Он покраснел, вспомнив, что его отец погрузился в скорбь и практически все время пьет.
Мара пристально посмотрела на него — казалось, она видит его насквозь.
— Бывают моменты, Энакин, когда мы оказываемся во власти обстоятельств. Моменты, когда сражаться просто не получается.
— Но ты продолжаешь битву. Ты такая храбрая.
— Потому что я знаю, с чем сражаюсь.

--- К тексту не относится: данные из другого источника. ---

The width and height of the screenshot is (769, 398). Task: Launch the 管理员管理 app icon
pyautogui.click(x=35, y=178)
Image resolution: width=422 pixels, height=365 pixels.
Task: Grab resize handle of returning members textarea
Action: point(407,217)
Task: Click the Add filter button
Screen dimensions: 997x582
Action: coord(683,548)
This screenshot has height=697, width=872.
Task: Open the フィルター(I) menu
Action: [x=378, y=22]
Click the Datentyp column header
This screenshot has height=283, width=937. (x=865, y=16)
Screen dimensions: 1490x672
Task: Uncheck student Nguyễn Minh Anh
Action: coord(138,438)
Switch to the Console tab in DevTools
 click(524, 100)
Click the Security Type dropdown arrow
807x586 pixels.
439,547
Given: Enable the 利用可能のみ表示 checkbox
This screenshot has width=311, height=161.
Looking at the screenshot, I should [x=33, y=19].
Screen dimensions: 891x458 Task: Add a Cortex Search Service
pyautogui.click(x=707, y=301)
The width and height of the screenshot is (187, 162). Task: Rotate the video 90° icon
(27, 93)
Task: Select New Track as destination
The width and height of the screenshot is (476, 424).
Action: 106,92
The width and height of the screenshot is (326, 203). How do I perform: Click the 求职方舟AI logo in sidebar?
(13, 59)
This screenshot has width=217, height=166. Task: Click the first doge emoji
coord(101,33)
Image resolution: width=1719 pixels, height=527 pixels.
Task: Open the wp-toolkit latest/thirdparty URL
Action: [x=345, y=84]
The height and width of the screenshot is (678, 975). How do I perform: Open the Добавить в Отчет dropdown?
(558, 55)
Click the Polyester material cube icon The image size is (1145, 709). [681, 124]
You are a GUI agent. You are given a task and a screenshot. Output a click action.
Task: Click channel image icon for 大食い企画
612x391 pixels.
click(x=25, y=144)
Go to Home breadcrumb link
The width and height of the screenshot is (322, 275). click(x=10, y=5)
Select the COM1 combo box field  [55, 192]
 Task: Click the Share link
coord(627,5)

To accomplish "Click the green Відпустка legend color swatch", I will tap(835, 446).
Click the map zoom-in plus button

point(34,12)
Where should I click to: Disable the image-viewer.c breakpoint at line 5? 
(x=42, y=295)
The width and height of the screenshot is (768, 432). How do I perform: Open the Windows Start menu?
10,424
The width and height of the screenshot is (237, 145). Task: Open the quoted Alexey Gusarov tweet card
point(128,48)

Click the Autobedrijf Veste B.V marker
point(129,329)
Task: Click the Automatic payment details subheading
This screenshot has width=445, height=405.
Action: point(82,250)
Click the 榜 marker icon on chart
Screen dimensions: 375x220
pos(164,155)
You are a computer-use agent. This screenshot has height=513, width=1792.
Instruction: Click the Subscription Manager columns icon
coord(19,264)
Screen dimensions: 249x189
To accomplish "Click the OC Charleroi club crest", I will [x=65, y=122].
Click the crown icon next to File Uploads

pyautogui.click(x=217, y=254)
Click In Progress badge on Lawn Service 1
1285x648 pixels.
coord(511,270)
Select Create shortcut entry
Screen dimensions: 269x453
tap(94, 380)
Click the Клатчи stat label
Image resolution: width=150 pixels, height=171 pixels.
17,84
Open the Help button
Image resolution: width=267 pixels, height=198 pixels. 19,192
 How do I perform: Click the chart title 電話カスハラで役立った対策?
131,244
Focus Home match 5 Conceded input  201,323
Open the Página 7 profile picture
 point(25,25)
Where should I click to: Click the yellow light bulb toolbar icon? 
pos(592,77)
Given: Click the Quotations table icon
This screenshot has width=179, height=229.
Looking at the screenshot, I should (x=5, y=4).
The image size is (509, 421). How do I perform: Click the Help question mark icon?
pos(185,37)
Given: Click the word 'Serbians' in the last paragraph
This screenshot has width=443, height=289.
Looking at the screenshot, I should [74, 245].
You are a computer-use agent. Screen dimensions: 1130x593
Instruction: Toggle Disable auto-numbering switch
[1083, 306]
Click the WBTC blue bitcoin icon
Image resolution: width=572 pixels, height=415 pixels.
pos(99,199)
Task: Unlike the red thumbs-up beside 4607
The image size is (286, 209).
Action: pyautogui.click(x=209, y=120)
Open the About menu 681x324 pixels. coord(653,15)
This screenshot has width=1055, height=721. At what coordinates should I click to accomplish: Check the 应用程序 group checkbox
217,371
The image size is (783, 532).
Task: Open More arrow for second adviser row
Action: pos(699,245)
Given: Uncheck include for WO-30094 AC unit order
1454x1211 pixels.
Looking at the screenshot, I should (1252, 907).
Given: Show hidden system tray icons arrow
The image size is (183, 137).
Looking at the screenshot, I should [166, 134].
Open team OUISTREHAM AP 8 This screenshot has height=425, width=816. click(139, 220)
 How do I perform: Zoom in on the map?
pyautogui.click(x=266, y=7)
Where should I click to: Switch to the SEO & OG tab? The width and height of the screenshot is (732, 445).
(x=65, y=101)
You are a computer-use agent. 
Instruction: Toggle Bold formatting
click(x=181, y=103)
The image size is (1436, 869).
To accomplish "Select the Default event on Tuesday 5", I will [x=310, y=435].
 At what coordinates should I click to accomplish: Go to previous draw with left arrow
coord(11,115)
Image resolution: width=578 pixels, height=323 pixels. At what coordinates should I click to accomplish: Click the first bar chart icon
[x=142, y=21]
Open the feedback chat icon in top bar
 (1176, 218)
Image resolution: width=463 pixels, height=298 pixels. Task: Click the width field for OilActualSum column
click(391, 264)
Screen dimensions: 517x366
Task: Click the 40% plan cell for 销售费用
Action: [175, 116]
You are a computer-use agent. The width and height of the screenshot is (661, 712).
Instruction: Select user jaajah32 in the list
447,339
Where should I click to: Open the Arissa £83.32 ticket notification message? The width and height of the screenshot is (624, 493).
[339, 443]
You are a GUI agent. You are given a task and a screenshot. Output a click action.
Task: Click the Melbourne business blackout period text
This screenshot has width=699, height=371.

Другие не в состоянии определить своего врага и не знают, с кем им следует вступить в бой.
Мара выпрямилась и вновь оперлась на плечо Энакина.
— Ты готов начать подъем? — спросила она.
— После тебя, Мара.
— Вместе, Энакин, вместе.
Вечером старейшина принес огромную кучу ветвей блба. Когда он вернулся с еще одной охапкой, Энакин отдал ему второй корень винча. Дантари исчез в темноте, и вскоре из его лагеря раздались восторженные крики.
Разломив ветку, Энакин бросил ее в костер.
— Ну теперь они счастливы.
— Да, похоже на то, — Мара кивнула, и танцующие тени от мерцающего огня скрыли усталость на ее лице. — Ты неплохо провел переговоры.
— Спасибо. Мне тоже так кажется.
Энакин продолжал так думать до тех пор, пока утром не обнаружил старейшину, сидящего на огромном десятиметровом бревне дерева блба. Лицо дантари озаряла широкая улыбка, как у хатта, выигравшего в тотализаторе на гонках. И он протягивал к Энакину раскрытую ладонь.